“这……师姐,你不去吗?”红俏觉得这事情有些难办,她现在觉得自己知道了一个大秘密,还要帮着杨晗隐瞒,这孩子的事情可不好隐瞒,老夫人知道以后也许不会怪罪杨晗,但肯定会生她的气。
杨晗将手帕塞到了红俏手里,“我最近事情太多了走不开,再加上我娘最近盯我太紧了……你有时间帮我走一趟就好。”
“……好。”红俏拒绝不了杨晗,之前她也麻烦了杨晗很多事情,现在这样的事情,能帮她也就帮了。
“我儿子闫绍宽不怕人,你拿着手帕去找他,他一定会亲近你。他性子跟他爹一样有些木讷,不过都是很好相处的人。”
杨晗见红俏答应了,赶忙从桌下翻出一张纸给红俏,道,“就在这,有些远……你能帮我去一趟就好。”

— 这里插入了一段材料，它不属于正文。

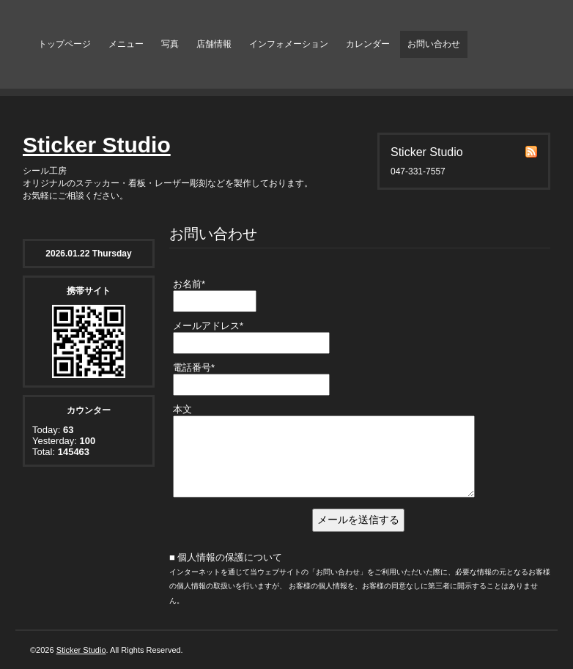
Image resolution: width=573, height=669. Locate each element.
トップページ (64, 44)
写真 (170, 44)
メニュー (126, 44)
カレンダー (368, 44)
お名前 (189, 283)
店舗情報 (214, 44)
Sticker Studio (97, 145)
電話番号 (194, 367)
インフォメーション (288, 44)
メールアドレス (208, 325)
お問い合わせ (433, 44)
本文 (182, 409)
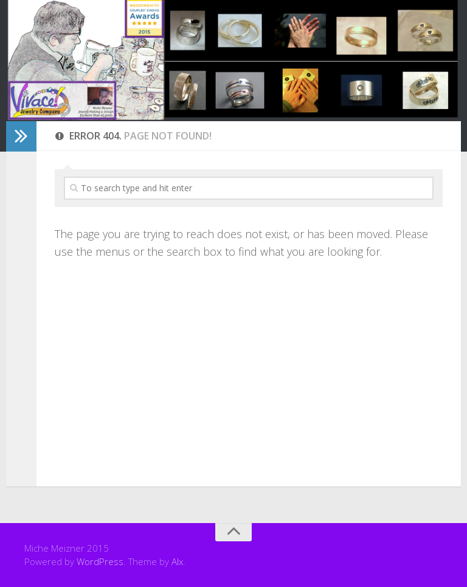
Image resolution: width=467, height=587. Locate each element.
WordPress (100, 561)
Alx (177, 561)
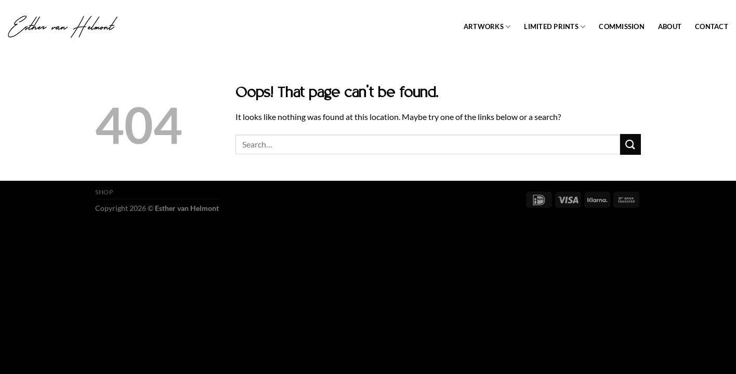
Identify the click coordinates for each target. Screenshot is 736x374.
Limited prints (554, 27)
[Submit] (630, 144)
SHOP (104, 192)
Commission (622, 26)
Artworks (487, 27)
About (669, 26)
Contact (711, 26)
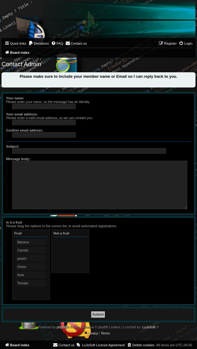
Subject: (12, 146)
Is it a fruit (14, 222)
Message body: (18, 159)
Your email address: (22, 114)
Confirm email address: (24, 130)
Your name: (15, 98)
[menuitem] (38, 43)
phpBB (62, 327)
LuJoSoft (148, 327)
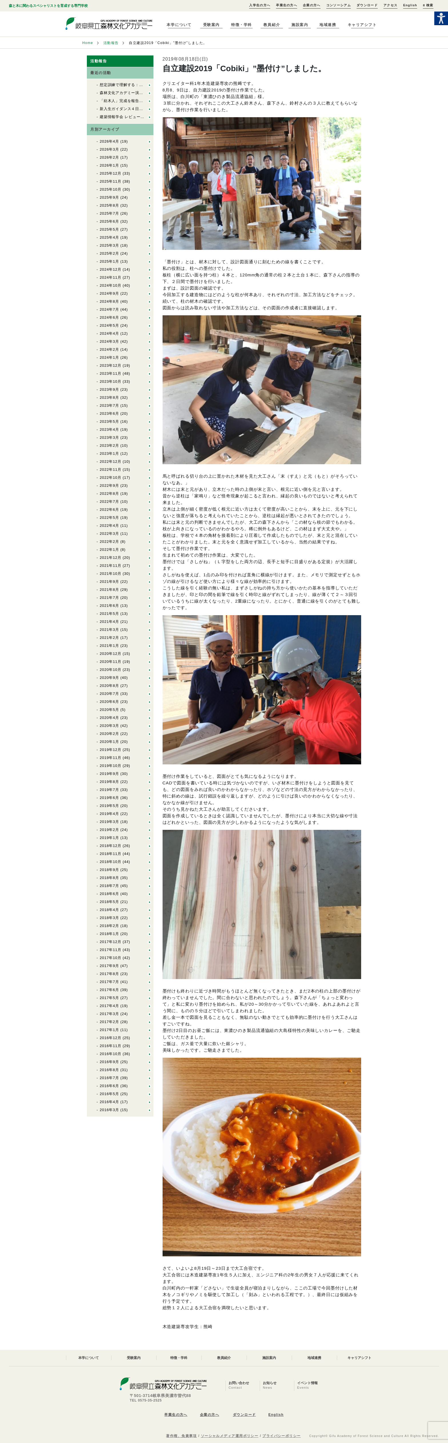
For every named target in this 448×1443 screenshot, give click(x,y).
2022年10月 (110, 477)
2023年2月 (109, 445)
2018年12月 (110, 846)
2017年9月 (109, 966)
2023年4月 (109, 429)
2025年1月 (109, 261)
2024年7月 (109, 309)
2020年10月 (110, 669)
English (410, 5)
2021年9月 (109, 581)
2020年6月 (109, 701)
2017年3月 (109, 1014)
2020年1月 (109, 742)
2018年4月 (109, 910)
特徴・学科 (241, 25)
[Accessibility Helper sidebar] (441, 18)
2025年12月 (110, 173)
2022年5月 (109, 517)
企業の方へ (312, 5)
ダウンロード (367, 5)
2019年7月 (109, 790)
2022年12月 (110, 461)
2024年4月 (109, 333)
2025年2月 (109, 253)
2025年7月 (109, 213)
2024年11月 (110, 277)
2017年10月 (110, 958)
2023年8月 (109, 397)
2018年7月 (109, 886)
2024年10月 (110, 285)
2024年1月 (109, 357)
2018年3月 (109, 918)
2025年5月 (109, 229)
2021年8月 (109, 589)
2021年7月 (109, 597)
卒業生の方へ (286, 5)
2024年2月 (109, 349)
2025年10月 (110, 189)
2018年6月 (109, 894)
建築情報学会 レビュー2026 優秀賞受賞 (136, 117)
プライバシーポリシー (281, 1436)
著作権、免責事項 (181, 1436)
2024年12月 (110, 269)
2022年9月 (109, 485)
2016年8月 (109, 1070)
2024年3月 (109, 341)
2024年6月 (109, 317)
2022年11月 (110, 469)
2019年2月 (109, 830)
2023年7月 (109, 405)
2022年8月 (109, 493)
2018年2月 (109, 926)
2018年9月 (109, 870)
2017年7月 (109, 982)
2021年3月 (109, 629)
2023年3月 (109, 437)
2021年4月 (109, 621)
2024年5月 (109, 325)
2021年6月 (109, 605)
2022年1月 (109, 549)
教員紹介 (271, 25)
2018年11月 (110, 854)
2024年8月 (109, 301)
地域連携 (327, 25)
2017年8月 (109, 974)
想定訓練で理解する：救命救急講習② (133, 85)
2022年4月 (109, 525)
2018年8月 (109, 878)
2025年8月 (109, 205)
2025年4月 (109, 237)
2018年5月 (109, 902)
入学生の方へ (259, 5)
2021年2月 (109, 637)
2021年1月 (109, 645)
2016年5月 (109, 1094)
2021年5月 (109, 613)
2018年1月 (109, 934)
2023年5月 (109, 421)
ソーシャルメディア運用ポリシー (230, 1436)
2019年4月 (109, 814)
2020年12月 (110, 653)
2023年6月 (109, 413)
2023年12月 (110, 365)
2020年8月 (109, 685)
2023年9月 (109, 389)
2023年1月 (109, 453)
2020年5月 (109, 709)
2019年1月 (109, 838)
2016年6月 (109, 1086)
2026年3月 (109, 149)
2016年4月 (109, 1102)
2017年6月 (109, 990)
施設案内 (299, 25)
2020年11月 (110, 661)
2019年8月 (109, 782)
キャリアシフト (362, 25)
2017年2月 (109, 1022)
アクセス (390, 5)
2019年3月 (109, 822)
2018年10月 (110, 862)
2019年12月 (110, 750)
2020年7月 (109, 693)
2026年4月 (109, 141)
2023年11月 (110, 373)
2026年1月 (109, 165)
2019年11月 (110, 758)
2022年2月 (109, 541)
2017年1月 (109, 1030)
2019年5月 (109, 806)
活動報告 (111, 43)
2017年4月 (109, 1006)
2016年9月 (109, 1062)
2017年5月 (109, 998)
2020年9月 (109, 677)
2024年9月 (109, 293)
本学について (179, 25)
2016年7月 (109, 1078)
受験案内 (211, 25)
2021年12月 (110, 557)
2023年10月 (110, 381)
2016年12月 (110, 1038)
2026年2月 (109, 157)
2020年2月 (109, 734)
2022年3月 (109, 533)
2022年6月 (109, 509)
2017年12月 (110, 942)
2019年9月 (109, 774)
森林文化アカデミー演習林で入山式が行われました (145, 93)
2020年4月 (109, 717)
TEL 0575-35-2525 (146, 1400)
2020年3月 (109, 726)
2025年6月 (109, 221)
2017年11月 (110, 950)
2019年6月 (109, 798)
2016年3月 (109, 1110)
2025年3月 (109, 245)
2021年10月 (110, 573)
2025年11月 (110, 181)
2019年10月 (110, 766)
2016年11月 (110, 1046)
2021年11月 (110, 565)
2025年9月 (109, 197)
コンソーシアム (338, 5)
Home (87, 43)
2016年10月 (110, 1054)
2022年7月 (109, 501)
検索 (428, 5)
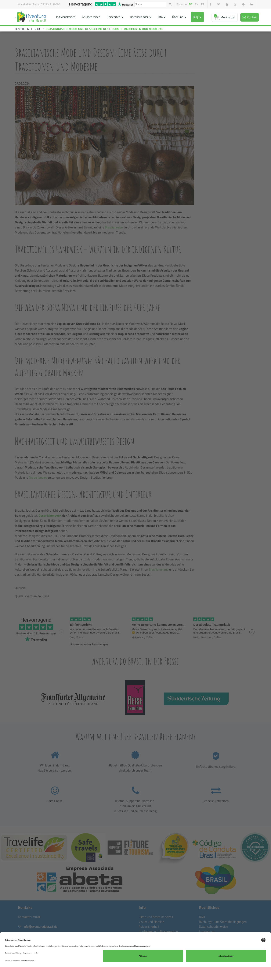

“好,我知道了。我今晚就去一趟。”红俏郑重地收起了纸,向杨晗道。
杨晗见况终于是放下了心里的那块大石头,安心地拿起佩剑出门去取圣宫之前定下的兵器。
红俏记挂杨晗这事,很快就去药房将老夫人需要的药抓齐,然后给老夫人房间的丫鬟送去,让她去煎药,然后自己去马厩寻了匹新马,朝杨晗给她纸上写的地方去了。
……
窗外秋菊零落,地上零星几片落叶更显几分悲凉。
一别数年,物是人非。
杨晗死前以为自己瞒了老夫人一辈子的事情,其实老夫人早就知道了,而老夫人却在死前拜托她照顾好杨晗的孩子,闫绍宽。
两番相托,她不可负。
“红俏!”闫绍宽抱着楚问二走进院子。